For production deployments:
- **Use HuggingFace API** for reliability
- **Use LMStudio** for on-premise/offline requirements
- **Avoid local transformers** unless you control the environment

---

## Environment-Specific Notes

### Docker / HuggingFace Spaces
```dockerfile

# In Dockerfile or requirements

RUN pip install transformers>=4.36.0 torch>=2.1.0 accelerate

```

### Windows
```powershell

# Install in PowerShell with admin rights

pip install --upgrade transformers torch accelerate

```

### Linux / WSL
```bash

pip3 install --upgrade transformers torch accelerate

```

### macOS
```bash

pip3 install --upgrade transformers torch accelerate

```

---

## Still Having Issues?

### Debug Mode
Enable detailed logging:
```python

import os

os.environ["DEBUG_MODE"] = "True"

```

Then check logs for detailed error messages.

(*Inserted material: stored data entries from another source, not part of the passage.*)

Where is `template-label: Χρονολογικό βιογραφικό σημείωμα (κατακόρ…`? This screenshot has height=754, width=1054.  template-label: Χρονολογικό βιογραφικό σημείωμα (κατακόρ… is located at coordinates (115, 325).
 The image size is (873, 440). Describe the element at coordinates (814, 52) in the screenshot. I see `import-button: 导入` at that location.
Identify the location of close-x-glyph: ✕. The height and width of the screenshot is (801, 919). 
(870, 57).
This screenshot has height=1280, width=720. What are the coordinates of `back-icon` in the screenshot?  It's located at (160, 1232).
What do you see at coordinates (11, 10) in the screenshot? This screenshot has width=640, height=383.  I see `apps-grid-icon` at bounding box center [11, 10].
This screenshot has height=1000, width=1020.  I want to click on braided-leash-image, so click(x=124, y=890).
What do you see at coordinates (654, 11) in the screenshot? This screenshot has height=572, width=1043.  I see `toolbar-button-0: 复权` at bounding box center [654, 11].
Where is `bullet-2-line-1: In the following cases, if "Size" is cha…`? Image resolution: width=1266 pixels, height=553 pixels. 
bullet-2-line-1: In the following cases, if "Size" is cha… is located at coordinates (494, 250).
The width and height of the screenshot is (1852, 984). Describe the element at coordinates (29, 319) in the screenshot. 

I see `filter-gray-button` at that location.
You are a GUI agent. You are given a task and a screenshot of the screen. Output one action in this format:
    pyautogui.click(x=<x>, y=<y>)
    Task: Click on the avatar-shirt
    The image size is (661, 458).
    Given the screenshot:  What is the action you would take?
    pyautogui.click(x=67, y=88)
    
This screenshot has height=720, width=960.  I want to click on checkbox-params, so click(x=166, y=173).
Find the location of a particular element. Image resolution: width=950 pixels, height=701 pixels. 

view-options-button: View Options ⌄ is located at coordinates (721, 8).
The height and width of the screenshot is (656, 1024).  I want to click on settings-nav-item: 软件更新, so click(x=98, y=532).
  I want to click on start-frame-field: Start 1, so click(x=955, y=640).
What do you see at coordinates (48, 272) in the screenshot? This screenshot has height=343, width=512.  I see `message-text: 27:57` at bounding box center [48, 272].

### Check Full Error Stack
Look for the full traceback in console output:
```

ERROR: Local model error: 'DynamicCache' object has no attribute 'seen_tokens'

Traceback (most recent call last):

  File "llm.py", line 459, in query_llm_local

    outputs = query_llm_local.model.generate(...)

  ...

```

### Contact Support
If the issue persists:
1. Run diagnostic script: `python fix_local_model.py`
2. Capture full logs
3. Note your environment:
   - OS (Windows/Linux/Mac)
   - Python version
   - Transformers version
   - PyTorch version
4. Report issue with logs

---

## Summary Checklist

- [ ] Updated transformers: `pip install --upgrade transformers`
- [ ] Verified version: `python -c "import transformers; print(transformers.__version__)"`
- [ ] Applied code fix (use_cache=False) - already done in llm.py

- [ ] Tested with sample transcript

- [ ] Quality Score > 0.00 ✓

- [ ] OR: Switched to HF API / LMStudio instead



**If all checked**: ✓ Problem solved!



**If still failing**: Use HF API or LMStudio (Solutions 2-3 above)



---



## Related Files



- `llm.py` - Contains the fix (lines 460-480)

- `fix_local_model.py` - Diagnostic script

- `requirements.txt` - Dependency versions

- `ENHANCEMENTS.md` - Recent improvements documentation



---



## Technical Details (For Developers)



### Why `use_cache=False` Works

**Normal generation with caching**:
```python

# Step 1: Generate token 1

cache = DynamicCache()  # Create cache

cache.seen_tokens = 1   # Track position



# Step 2: Generate token 2

cache.seen_tokens = 2   # Update position

# ... uses previous key/values from cache



# Faster but requires cache.seen_tokens attribute

```

**Generation without caching**:
```python

# Step 1: Generate token 1

# No cache used



# Step 2: Generate token 2

# Recompute everything from scratch



# Slower (~10-20%) but no cache dependencies

```

### Future Improvements

We're monitoring:
- Transformers library updates
- Alternative caching implementations
- Model-specific optimizations

Stay updated: Check `ENHANCEMENTS.md` for latest improvements.